La rédaction de la proposition de loi visant à lutter contre les formes renouvelées d’antisémitisme est périlleuse
Partant d’un bon sentiment, la proposition de loi trans-partisane portée par la députée Caroline Yadan recèle de graves effets pervers.L’enfer est, dit-on, pavé de bonnes intentions. La lutte contre l’antisémitisme de La France Insoumise également.
Le 19 novembre 2024, la députée apparentée Ensemble pour la République déposait une proposition de loi (n° 575) visant à lutter contre les formes renouvelées d’antisémitisme. Cosignée par près de 120 députés de Michel Barnier à François Hollande, cette proposition pointait expressément dans ses motifs l’antisémitisme décomplexé d’une partie de l’extrême gauche et de La France Insoumise en réalité. Modifiée à la suite d’un avis du Conseil d’État, elle se trouvait adoptée le 20 janvier dernier en commission des lois.
Elle est constituée de trois ensembles : un renforcement du délit de provocation aux actes de terrorisme ; une interdiction des appels à la destruction d’un Etat ; un renforcement de la « loi Gayssot » sur la contestation des crimes contre l’humanité.
Tout cela part d’un bon sentiment, mais nous ne saurions cacher notre perplexité, et même beaucoup plus. Les propos de Caroline Yadan selon lesquels sa proposition aurait « une fonction pédagogique et législative » sont déjà inquiétants, la législation n’ayant a priori rien à voir avec de la pédagogie…
L’extrême gauche, LFI en tête, s’est bien sûr récriée contre la proposition de loi en excipant de la liberté d’expression, d’une part, et d’une coupable confusion entre la critique de l’Etat d’Israël, celle de la politique israélienne et celle des juifs, d’autre part. On l’a certes connue moins rigoriste en matière de liberté d’expression s’agissant de l’extrême droite, mais passons…
Les partisans de la proposition de loi, comme souvent, ne se rendent pas compte de ce qui pourrait être fait par certains gouvernants ou juges mal intentionnés avec la loi qui serait adoptée.
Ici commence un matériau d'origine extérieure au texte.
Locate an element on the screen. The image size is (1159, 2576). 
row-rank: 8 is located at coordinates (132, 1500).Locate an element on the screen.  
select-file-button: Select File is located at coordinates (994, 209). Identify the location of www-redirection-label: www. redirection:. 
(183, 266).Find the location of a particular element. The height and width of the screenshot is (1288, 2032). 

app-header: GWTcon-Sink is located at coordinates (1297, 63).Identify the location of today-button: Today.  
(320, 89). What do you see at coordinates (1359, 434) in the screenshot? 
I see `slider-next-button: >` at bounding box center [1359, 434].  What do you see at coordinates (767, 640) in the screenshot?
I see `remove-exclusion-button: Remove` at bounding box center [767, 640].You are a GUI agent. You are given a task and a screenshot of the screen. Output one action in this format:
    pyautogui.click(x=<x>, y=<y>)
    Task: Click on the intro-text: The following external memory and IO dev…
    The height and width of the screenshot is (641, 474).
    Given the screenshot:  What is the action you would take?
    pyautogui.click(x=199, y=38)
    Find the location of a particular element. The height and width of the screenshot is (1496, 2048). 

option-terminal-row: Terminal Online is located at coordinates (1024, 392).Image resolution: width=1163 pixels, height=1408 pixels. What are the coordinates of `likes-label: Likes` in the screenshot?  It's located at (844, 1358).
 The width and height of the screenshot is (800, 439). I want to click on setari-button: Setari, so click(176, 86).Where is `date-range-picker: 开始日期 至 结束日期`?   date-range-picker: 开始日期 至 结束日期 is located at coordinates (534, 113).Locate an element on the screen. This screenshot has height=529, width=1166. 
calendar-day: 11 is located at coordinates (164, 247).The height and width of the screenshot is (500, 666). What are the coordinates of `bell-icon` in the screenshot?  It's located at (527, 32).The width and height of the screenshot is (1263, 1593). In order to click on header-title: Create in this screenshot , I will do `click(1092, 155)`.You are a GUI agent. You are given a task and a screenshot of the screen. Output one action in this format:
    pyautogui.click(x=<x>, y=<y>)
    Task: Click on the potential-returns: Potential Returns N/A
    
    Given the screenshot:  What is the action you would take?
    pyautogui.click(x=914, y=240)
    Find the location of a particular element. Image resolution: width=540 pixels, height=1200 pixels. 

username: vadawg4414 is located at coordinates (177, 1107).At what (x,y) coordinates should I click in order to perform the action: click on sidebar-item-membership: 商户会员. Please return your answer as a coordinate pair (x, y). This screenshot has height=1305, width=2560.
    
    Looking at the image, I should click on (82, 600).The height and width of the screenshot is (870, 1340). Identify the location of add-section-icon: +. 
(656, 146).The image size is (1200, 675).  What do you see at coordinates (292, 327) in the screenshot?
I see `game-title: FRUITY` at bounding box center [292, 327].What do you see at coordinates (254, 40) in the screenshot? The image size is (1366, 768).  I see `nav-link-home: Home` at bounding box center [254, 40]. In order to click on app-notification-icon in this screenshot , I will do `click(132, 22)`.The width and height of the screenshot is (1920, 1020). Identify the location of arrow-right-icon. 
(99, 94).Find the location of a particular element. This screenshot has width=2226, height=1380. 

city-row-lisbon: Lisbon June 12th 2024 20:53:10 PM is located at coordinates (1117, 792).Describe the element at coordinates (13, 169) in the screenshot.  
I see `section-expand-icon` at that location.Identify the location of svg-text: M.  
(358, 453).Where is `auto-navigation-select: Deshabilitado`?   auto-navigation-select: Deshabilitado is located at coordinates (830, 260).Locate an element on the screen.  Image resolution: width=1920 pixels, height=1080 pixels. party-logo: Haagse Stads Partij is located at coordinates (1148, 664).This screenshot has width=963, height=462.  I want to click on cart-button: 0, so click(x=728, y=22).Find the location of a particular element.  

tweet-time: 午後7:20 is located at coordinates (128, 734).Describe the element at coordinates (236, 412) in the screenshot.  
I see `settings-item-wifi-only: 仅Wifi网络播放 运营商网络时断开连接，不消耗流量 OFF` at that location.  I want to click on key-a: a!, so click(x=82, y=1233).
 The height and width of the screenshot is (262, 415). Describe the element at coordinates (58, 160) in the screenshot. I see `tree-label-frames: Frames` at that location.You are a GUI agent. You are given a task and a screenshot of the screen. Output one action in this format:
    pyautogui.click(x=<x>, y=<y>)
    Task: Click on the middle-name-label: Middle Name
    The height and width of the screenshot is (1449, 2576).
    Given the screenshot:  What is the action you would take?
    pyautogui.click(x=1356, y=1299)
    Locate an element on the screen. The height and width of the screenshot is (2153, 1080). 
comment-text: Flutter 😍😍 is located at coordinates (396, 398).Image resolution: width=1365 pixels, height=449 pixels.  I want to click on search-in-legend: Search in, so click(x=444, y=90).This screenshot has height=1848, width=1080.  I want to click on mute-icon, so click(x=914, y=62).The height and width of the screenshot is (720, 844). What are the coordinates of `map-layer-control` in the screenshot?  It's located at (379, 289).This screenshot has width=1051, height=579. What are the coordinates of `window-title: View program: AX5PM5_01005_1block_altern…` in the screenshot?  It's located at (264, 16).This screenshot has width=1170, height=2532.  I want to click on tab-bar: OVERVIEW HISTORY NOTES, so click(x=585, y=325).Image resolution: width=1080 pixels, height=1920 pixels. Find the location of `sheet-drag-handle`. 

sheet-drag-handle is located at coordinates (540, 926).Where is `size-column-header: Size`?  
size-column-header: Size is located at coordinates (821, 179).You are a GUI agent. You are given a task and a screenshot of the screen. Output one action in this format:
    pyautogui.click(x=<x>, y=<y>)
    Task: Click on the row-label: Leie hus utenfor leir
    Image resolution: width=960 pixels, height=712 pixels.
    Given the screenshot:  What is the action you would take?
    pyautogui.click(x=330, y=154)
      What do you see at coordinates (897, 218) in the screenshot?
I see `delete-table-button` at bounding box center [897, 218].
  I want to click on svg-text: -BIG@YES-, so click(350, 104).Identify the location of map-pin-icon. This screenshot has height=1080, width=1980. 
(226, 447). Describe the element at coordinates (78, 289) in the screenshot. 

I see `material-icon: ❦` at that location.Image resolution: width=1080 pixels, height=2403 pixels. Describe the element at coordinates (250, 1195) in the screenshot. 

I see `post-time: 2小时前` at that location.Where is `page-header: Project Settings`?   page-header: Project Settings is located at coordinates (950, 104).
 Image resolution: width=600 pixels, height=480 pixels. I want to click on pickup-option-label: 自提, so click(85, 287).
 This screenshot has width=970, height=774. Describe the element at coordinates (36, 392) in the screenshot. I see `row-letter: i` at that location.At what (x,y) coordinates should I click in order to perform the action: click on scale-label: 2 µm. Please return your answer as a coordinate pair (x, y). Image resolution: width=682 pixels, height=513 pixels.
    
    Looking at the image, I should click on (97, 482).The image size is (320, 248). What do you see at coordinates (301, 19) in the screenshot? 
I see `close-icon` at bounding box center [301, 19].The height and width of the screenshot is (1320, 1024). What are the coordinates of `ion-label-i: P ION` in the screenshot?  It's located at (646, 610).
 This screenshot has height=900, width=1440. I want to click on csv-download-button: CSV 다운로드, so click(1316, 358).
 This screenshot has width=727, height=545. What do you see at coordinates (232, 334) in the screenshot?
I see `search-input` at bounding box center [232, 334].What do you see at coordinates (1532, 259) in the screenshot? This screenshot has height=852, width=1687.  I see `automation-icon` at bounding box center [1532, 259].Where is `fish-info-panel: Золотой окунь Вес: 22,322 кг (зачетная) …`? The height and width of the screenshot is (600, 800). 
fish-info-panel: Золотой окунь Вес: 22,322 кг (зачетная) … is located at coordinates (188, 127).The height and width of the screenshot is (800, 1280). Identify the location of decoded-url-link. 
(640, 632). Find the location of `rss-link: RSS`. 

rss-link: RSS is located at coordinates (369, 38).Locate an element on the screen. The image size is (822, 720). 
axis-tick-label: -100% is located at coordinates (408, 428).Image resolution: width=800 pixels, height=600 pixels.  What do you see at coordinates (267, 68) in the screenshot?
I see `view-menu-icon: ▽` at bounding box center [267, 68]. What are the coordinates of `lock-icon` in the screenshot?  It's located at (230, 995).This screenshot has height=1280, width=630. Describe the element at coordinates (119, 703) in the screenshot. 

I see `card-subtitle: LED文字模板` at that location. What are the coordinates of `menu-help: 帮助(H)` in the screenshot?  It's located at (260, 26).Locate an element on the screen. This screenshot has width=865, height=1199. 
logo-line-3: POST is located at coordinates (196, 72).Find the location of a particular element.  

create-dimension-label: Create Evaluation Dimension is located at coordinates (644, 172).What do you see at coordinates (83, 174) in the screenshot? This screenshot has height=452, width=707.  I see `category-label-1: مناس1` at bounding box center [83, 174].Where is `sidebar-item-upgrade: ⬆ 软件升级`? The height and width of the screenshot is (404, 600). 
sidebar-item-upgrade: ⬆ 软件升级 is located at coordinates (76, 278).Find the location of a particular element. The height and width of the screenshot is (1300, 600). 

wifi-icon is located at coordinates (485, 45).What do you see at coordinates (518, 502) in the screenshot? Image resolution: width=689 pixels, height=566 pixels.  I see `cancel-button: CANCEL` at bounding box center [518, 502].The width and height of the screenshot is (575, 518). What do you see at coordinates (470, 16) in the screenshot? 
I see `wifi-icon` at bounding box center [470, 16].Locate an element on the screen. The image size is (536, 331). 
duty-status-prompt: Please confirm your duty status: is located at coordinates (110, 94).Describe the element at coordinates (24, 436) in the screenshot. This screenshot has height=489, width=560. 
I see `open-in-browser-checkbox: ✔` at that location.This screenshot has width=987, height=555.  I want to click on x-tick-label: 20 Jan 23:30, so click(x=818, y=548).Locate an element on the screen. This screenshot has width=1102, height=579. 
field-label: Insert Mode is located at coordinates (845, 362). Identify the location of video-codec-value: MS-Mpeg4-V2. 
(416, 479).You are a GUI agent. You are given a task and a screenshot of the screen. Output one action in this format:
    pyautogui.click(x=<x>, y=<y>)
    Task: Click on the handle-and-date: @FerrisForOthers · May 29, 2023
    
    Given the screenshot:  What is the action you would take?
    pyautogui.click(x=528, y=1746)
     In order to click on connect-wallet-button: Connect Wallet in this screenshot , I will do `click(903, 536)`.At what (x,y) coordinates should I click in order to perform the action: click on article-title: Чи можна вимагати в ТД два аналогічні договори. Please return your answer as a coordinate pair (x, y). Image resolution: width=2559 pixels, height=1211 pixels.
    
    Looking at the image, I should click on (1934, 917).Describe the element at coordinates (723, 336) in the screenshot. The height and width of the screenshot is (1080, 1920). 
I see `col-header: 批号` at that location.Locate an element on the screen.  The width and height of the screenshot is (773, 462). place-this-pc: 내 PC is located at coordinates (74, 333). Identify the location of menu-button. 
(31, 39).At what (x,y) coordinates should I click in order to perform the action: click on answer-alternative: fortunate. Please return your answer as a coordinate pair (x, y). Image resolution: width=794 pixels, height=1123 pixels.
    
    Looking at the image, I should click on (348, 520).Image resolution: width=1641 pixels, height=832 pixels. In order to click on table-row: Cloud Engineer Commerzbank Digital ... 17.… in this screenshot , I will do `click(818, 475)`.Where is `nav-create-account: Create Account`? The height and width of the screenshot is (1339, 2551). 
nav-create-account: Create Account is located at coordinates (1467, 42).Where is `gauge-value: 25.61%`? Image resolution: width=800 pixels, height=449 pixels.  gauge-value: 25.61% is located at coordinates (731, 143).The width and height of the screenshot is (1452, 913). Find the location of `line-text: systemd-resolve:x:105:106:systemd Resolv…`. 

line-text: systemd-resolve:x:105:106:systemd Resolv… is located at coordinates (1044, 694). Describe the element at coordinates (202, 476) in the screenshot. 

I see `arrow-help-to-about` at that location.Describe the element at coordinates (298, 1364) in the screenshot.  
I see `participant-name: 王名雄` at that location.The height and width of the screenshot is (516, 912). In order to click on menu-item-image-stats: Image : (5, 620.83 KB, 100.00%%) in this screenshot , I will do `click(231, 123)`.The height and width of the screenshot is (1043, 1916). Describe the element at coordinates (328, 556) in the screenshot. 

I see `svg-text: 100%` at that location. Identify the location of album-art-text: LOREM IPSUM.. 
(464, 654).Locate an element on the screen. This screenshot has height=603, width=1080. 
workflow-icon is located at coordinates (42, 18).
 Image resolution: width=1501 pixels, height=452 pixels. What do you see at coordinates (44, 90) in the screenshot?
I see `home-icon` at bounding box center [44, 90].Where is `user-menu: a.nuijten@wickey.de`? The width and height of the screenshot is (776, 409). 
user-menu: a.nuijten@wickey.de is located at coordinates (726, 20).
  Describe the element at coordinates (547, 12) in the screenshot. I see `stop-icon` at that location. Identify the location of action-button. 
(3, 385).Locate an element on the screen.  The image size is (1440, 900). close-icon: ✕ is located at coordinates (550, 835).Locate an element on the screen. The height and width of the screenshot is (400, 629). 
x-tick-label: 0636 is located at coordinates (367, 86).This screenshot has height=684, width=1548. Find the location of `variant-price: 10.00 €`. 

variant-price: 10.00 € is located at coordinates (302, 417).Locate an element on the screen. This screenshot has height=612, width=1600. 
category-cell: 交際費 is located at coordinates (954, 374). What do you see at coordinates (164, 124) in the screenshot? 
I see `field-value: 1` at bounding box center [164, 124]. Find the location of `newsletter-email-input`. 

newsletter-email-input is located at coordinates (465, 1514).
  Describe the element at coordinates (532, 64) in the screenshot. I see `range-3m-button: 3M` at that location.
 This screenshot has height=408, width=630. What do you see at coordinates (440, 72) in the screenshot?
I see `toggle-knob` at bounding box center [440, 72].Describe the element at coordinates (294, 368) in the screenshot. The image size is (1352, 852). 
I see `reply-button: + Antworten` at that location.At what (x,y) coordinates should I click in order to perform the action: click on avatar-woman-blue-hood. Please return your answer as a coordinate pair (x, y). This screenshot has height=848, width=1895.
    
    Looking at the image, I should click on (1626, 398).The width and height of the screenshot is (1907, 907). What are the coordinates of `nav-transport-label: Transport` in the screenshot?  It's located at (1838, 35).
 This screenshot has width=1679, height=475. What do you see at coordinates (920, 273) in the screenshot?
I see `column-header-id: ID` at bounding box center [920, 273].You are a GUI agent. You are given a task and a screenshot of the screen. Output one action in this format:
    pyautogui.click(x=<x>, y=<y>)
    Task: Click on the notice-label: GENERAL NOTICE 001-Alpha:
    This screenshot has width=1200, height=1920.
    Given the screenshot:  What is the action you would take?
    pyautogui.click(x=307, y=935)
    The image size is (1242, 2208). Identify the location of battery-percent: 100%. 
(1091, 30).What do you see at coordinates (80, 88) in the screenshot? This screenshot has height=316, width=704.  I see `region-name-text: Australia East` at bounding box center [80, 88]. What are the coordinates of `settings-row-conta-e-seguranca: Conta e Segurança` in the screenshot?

Le cœur du problème se trouve dans l’article 2 de la proposition de loi. L’exposé des motifs précise : « S’il appartient à chacun d’avoir une opinion sur la politique menée par un État, rien ne saurait justifier une négation, un appel à sa disparition ou à son anéantissement ». Et l’article 2 de la proposition de punir « le fait de provoquer directement ou indirectement à la destruction ou à la négation d’un Etat, ou de faire publiquement l’apologie de sa destruction ou de sa négation ».
Certes, le droit pénal est d’interprétation stricte, mais, si la proposition était adoptée, et nonobstant le fait qu’elle ne vise en réalité que l’Etat d’Israël, ce qu’elle ne peut évidemment pas dire expressément, qu’en serait-il demain des appels légitimes à la destruction de tel ou tel régime communiste ou islamiste ? Devra-t-on dire, pour ne pas tomber sous le coup de la loi, que nous souhaitons la chute du régime des talibans, mais surtout pas celle de l’émirat islamique d’Afghanistan ?
Espérons que nos parlementaires auront un sursaut de lucidité lorsque la proposition sera examinée en avril prochain puisque, selon l’annonce faite par le Premier ministre le 19 février, elle sera alors inscrite à l’ordre du jour.